Illinois State: The Redbirds should have made the NCAA Tournament last season, after going 24-9 during the regular season and finishing 13-5 in the Missouri Valley, but they’ll try to take it out of the Committee’s hands this season. Osiris Eldridge is arguably the best player in the conference; he is exciting to watch. Transfers Chamberlain Oguchi (Oregon) and Landon Shipley (Austin Peay) will contribute on the wing, while Dinma Odiakosa will have to step up his production down low.
Kent State: The Golden Flashes never seem to go away, and this season won’t be any different. The returning MAC champs lost a lot of frontcourt talent, but their backcourt duo of Al Fisher and Chris Singletary is second to none in the conference. Fisher can single-handedly carry this team to victory; he is the defending MAC Player of the Year. Up front, Julian Sullinger will hope to regain his sophomore year form, while several newcomers are also expected to step in immediately and contribute.
Southern Illinois: Another team that always seems to be there at the end of the season, the Salukis struggled early last year but came on down the stretch and finished third in the MVC – and that was a disappointment by recent standards. Bryan Mullins is still around to man the point guard position, while defensive stopper Wesley Clemmons lines up next to him. Josh Bone needs to step up his scoring on the wing. Tony Boyle and Carlton Fay will step in for departed veterans Randal Falker and Matt Shaw.
Potential First-round Upset Threats
American: After giving Tennessee everything it could handle in the first-round of the NCAA Tournament last season, the Eagles will look to finish the job this year. They return three-point marksman Garrison Carr and point guard Derrick Mercer in a dynamite backcourt. When those two are on their game, this team can hang with anyone.
Cleveland State: With Butler falling back to the pack this season, is another Horizon League team ready to step up and assume the role of Cinderella? The Vikings might be the best bet, led by two of the best players in the conference, forward J’Nathan Bullock and guard Cedrick Jackson, one of the best on-ball defenders in the nation.
Portland State: The Vikings ran through the Big Sky last season, and will look to do the same thing this year. Jeremiah Dominguez was the conference player of the year last season, while Andre Murray is a solid guard. More reason for optimism comes from three transfers, including Dominic Waters (Hawaii), Phil Nelson (Washington) and Jamie Jones (Portland).

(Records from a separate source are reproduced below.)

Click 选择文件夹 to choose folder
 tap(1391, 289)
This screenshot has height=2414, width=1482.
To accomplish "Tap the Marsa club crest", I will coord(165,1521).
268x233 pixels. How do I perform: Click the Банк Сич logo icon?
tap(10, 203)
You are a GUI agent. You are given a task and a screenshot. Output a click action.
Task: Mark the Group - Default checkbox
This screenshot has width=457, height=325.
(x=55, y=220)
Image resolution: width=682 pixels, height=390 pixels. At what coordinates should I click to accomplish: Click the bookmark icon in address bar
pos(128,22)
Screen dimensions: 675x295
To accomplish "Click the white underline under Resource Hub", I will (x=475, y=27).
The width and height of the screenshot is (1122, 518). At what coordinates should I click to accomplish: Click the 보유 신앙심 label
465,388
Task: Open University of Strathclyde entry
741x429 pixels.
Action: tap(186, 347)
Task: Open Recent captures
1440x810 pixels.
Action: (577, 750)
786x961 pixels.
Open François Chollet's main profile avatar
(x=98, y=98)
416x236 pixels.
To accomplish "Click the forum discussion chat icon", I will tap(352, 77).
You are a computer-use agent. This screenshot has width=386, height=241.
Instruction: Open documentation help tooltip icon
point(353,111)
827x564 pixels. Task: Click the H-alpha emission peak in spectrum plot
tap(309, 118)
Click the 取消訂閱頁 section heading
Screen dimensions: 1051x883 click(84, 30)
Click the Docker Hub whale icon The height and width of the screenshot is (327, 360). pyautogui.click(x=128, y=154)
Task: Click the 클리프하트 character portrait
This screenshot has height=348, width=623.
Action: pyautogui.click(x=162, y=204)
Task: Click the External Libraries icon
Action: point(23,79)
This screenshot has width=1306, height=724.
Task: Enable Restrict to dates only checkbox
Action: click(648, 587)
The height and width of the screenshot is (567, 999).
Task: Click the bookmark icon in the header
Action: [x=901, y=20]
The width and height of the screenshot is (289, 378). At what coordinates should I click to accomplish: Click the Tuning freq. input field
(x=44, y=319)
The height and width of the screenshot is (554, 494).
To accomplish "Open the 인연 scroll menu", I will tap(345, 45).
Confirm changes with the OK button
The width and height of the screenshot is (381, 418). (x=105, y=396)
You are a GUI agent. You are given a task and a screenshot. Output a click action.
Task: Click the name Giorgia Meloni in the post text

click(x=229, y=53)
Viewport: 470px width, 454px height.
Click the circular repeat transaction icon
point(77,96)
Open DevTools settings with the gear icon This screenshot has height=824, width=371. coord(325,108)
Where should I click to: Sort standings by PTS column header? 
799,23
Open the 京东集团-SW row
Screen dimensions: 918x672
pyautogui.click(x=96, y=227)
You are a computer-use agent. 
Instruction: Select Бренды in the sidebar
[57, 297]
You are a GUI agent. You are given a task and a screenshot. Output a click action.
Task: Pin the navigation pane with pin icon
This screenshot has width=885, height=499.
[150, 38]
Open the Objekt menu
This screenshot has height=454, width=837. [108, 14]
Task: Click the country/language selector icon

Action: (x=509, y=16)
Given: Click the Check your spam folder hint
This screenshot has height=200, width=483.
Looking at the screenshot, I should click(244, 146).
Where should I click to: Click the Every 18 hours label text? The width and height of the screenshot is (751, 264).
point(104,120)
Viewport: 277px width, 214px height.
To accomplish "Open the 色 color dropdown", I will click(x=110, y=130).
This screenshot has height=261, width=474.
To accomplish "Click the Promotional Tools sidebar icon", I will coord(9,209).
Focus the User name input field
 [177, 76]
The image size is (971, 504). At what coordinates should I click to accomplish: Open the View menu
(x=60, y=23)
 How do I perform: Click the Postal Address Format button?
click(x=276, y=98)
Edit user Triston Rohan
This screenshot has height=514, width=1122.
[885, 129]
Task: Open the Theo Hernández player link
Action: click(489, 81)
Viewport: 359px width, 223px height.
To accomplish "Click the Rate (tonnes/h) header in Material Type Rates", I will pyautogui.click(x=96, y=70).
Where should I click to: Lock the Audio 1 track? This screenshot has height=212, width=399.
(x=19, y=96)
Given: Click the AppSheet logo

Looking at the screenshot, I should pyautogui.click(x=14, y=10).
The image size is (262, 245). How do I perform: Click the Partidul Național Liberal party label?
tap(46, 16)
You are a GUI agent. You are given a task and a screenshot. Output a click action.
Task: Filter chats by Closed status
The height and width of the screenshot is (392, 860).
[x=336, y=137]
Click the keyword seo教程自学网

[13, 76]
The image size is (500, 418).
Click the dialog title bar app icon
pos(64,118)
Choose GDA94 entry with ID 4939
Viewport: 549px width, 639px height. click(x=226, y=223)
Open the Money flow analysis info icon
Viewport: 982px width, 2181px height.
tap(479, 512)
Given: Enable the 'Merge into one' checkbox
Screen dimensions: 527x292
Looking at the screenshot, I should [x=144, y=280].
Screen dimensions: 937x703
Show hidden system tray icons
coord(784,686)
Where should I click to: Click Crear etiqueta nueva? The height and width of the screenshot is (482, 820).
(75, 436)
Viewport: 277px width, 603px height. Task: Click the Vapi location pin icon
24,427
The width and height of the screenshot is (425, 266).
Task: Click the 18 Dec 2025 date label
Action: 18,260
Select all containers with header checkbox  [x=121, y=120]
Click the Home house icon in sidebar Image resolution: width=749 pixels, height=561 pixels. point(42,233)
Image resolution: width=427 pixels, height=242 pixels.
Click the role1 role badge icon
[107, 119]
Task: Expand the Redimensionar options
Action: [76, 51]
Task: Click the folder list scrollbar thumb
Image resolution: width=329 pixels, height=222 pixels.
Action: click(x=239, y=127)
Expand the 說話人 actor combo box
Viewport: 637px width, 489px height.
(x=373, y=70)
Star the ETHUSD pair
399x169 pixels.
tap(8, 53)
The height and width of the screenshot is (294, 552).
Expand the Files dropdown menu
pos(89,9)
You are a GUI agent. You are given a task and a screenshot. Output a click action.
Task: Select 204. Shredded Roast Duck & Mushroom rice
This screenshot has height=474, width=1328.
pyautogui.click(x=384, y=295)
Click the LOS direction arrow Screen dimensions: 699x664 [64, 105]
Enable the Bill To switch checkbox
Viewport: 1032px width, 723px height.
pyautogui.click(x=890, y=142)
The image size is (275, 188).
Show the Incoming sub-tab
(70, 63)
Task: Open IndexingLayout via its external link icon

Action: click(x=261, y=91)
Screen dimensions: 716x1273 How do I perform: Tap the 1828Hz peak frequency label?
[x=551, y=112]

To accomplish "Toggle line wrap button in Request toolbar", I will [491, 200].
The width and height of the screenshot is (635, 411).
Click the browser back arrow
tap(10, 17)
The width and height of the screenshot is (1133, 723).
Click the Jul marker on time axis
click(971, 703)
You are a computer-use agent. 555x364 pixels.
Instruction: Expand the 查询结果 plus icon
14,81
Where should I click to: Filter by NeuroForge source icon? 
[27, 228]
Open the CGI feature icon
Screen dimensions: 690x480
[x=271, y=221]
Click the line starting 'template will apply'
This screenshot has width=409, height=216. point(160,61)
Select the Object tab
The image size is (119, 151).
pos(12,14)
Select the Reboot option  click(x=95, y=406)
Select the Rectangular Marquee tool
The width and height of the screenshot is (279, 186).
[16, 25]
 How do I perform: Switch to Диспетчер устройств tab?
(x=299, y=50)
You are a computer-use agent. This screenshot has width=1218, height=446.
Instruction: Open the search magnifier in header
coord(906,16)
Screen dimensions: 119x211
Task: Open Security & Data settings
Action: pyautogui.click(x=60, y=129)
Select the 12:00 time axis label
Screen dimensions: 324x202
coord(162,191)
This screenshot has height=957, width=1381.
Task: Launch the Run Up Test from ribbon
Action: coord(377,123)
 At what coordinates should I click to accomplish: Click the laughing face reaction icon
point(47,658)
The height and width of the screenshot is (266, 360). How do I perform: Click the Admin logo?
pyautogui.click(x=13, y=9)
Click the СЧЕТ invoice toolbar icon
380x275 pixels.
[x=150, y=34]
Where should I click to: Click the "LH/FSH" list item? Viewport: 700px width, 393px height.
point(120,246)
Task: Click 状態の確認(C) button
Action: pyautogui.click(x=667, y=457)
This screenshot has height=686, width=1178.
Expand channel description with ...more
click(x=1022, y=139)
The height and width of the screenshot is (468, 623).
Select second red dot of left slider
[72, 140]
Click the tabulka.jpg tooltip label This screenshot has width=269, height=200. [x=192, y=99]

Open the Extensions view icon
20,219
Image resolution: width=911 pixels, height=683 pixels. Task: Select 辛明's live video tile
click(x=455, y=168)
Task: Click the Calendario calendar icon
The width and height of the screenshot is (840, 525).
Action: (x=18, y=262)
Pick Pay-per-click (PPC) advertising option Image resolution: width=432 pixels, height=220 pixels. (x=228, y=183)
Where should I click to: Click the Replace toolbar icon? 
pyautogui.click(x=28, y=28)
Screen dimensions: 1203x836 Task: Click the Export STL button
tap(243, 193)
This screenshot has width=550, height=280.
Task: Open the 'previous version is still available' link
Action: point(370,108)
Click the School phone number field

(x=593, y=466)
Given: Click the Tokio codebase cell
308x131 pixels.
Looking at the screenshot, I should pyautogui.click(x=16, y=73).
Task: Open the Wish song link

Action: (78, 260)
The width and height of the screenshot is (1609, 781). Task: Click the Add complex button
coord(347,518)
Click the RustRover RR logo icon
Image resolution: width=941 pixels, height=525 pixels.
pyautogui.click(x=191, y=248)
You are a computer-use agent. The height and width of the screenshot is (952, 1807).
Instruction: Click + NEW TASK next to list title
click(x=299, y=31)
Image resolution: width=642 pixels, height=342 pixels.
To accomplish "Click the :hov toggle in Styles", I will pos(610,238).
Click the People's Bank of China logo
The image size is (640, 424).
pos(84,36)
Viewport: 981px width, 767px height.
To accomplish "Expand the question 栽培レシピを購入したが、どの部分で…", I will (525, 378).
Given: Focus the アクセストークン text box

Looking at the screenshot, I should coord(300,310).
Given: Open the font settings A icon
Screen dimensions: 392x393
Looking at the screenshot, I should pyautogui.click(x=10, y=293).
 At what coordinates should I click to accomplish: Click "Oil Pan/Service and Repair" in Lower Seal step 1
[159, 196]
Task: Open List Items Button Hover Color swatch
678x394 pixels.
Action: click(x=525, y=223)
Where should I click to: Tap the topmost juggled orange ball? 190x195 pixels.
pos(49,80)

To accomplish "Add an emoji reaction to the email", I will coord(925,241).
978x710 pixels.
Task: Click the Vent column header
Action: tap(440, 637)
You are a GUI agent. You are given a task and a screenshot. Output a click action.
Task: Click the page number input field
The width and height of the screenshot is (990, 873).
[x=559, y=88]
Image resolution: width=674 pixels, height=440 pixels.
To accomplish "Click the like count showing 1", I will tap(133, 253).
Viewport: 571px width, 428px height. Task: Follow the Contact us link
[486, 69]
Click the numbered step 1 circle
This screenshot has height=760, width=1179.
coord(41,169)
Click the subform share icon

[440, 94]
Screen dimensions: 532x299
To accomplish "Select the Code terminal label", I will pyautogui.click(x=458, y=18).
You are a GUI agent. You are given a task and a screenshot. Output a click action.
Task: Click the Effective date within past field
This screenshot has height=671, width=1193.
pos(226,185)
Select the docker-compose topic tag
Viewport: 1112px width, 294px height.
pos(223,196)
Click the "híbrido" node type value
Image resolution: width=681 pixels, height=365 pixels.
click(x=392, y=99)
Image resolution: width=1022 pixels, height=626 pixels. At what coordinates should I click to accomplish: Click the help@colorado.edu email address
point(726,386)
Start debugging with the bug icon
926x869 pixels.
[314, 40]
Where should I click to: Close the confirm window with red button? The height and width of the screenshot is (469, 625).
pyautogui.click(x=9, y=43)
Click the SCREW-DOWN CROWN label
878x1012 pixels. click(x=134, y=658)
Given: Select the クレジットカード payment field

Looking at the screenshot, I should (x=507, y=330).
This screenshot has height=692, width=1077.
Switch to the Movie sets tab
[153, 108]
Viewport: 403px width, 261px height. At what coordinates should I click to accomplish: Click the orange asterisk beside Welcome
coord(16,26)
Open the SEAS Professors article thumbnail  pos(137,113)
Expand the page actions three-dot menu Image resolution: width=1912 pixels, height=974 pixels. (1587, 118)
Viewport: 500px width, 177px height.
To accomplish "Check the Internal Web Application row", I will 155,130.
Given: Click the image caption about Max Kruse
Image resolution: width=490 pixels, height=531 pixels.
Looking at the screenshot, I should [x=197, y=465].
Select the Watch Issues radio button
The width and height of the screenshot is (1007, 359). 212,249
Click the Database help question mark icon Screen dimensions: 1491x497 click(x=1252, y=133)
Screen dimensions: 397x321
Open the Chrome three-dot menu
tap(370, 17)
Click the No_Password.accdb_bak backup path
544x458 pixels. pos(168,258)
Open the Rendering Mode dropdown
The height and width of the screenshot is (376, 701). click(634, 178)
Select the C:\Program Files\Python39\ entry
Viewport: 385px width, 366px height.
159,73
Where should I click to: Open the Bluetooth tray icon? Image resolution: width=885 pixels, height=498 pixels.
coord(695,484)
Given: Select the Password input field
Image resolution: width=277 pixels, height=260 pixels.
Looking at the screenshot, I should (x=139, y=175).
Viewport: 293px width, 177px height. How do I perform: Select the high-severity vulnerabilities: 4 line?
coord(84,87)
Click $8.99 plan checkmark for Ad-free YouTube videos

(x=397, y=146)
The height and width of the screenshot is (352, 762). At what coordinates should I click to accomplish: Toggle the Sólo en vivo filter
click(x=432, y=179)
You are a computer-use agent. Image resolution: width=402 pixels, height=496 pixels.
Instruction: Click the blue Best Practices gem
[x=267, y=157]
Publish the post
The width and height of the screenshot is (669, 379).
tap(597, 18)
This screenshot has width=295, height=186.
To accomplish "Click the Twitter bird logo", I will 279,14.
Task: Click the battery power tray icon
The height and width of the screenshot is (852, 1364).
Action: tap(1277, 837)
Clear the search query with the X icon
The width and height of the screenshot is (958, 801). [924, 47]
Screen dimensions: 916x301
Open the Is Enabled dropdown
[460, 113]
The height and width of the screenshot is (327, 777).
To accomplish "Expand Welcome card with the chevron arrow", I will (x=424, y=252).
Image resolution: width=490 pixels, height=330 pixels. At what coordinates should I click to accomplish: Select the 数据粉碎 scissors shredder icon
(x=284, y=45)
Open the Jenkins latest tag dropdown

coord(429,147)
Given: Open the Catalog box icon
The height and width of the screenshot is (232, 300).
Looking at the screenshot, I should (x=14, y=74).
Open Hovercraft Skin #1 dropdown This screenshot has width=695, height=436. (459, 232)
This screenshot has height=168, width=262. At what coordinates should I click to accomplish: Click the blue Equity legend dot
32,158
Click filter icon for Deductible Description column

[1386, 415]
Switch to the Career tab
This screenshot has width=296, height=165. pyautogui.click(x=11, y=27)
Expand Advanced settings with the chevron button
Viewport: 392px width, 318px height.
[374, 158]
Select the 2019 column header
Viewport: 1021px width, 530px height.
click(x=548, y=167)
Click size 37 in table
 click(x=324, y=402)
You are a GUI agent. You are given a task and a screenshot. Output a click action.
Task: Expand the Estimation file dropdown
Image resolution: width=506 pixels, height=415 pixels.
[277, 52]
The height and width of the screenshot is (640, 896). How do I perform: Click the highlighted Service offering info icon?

Cal State Northridge: The Big West always seems to send teams to the NCAA Tournament with legitimate aspirations of a first-round upset; could this year be Northridge’s year? The backcourt of Deon Tresvant and Josh Jenkins is one of the best in the conference, while Tremaine Townsend is a double-double lock every time out.
Mount St. Mary’s: After finishing fourth in the Northeast Conference last season, the Mountaineers made a run through the conference tournament and even won the NCAA Tournament play-in game. Behind the return of four starters, they will look to continue that run this year. Guard Jeremy Goode leads the way.
Tennessee-Martin: The minute Lester Hudson made the decision to withdraw from the NBA Draft and return to the Skyhawks, UT-Martin’s NCAA aspirations skyrocketed. With one of the nation’s top scorers in Hudson leading the way, they have the pieces to throw a scare into opponents. Marquis Weddle can really fill it up, and the newcomers add size up front.